(Extracted data entries)
--------------------------------

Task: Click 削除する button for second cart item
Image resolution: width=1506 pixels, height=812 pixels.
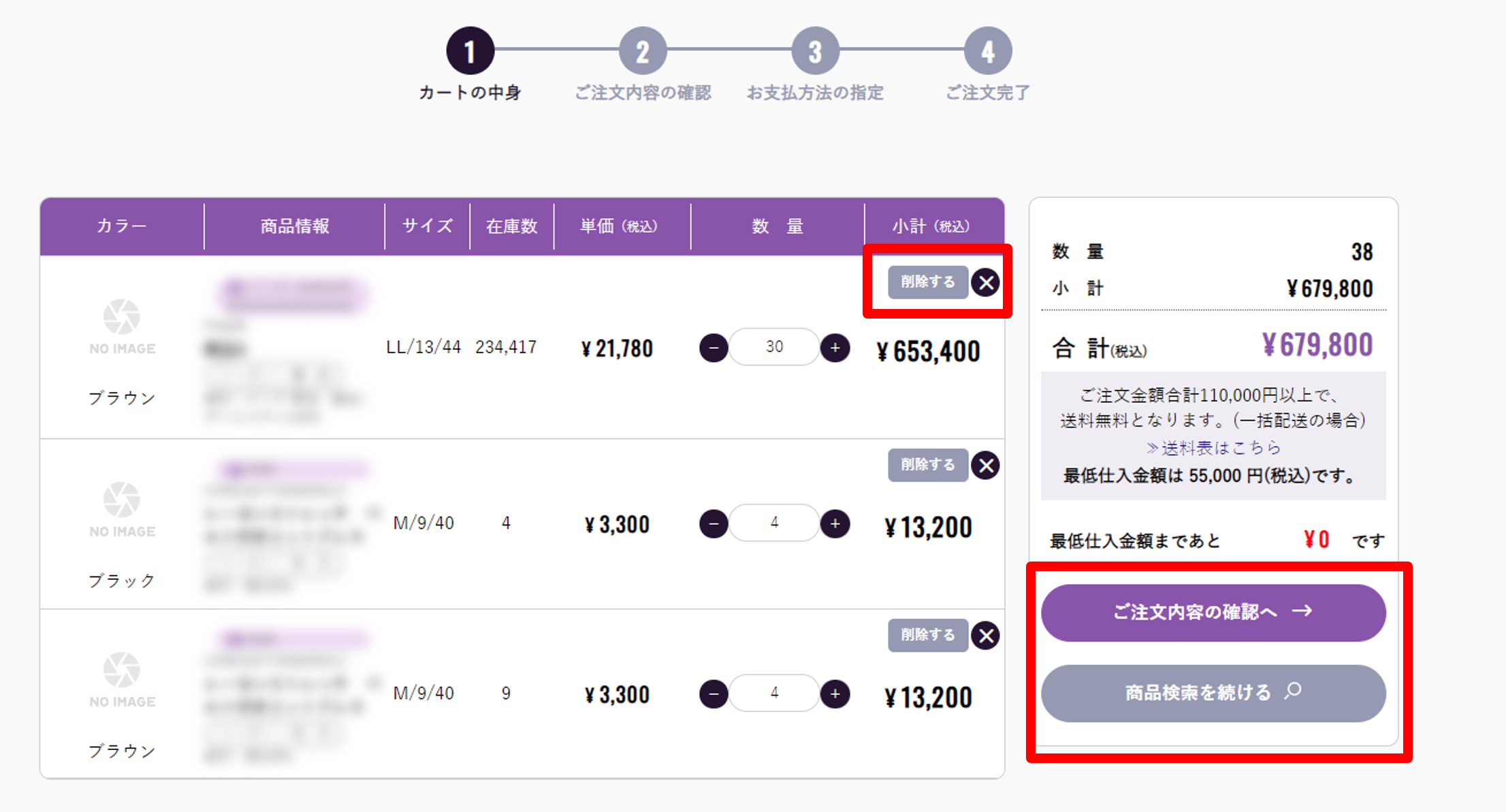Action: coord(927,465)
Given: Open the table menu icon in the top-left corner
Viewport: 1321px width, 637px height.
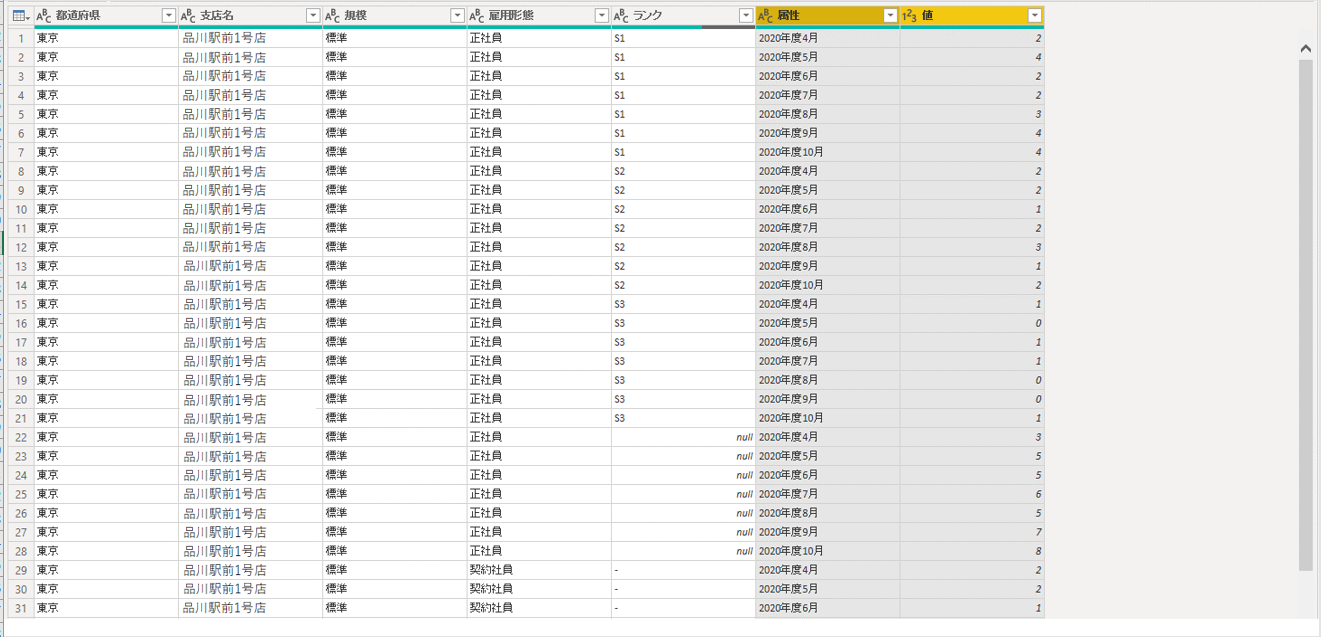Looking at the screenshot, I should (20, 16).
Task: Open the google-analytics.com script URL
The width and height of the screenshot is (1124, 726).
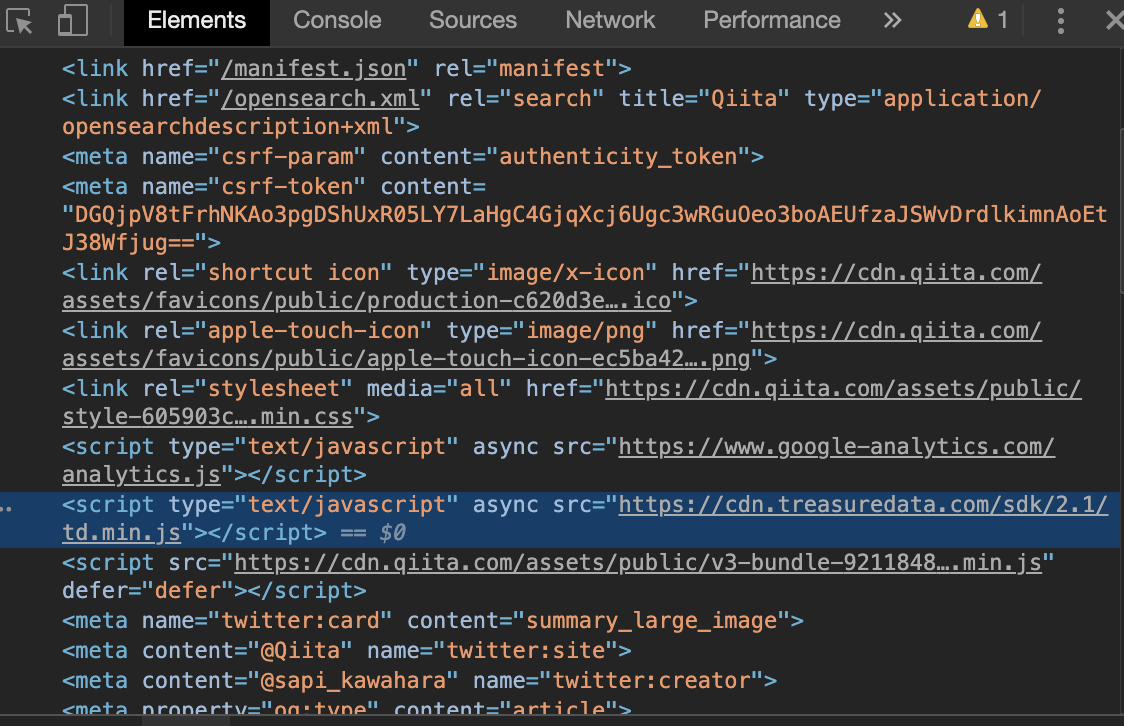Action: coord(836,447)
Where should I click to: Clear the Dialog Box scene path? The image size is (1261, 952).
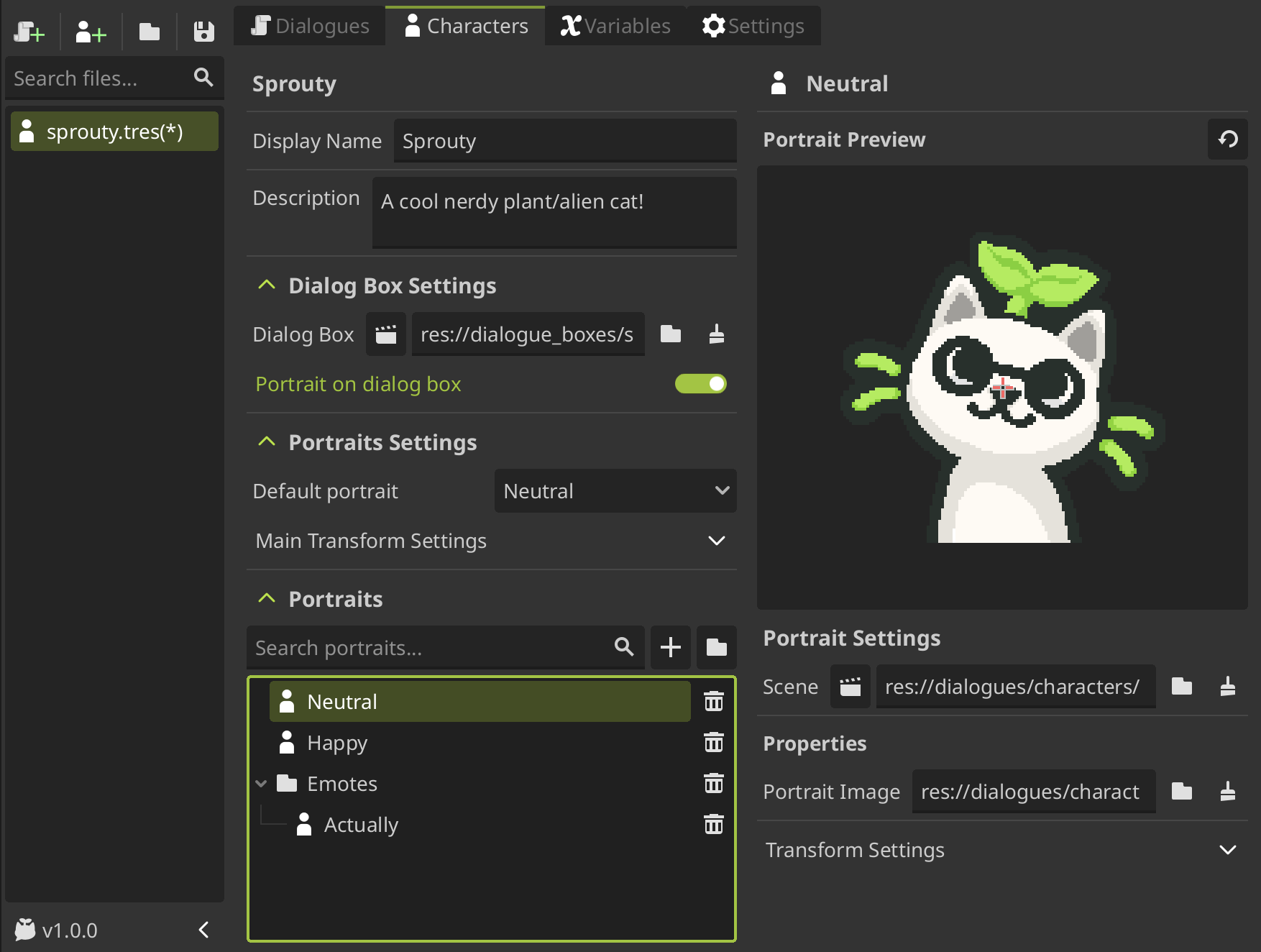pos(716,334)
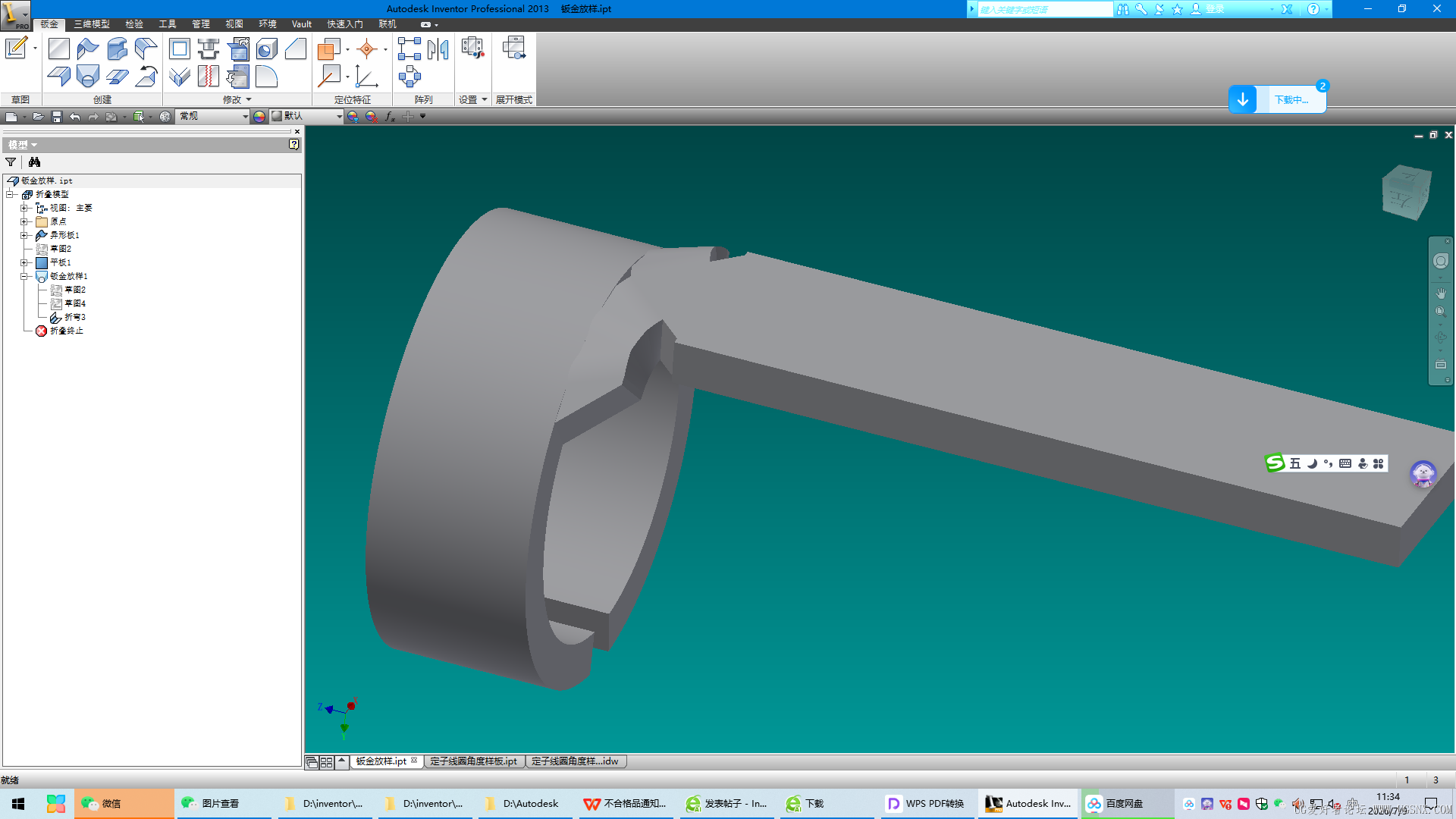Expand the 异形板1 tree node

[x=24, y=235]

--------------------------------

> **Exercise requirements**: Retype the lines exactly. Begin at the one that holds "Viewport: 1321px width, 637px height.", stop at the last line of the entries above, and drop the pictures.

> **Finished exercise**:
Viewport: 1321px width, 637px height.
Looking at the screenshot, I should (20, 16).
Task: Open the google-analytics.com script URL
The width and height of the screenshot is (1124, 726).
Action: coord(836,447)
Where should I click to: Clear the Dialog Box scene path? The image size is (1261, 952).
pos(716,334)
Expand the 异形板1 tree node

[x=24, y=235]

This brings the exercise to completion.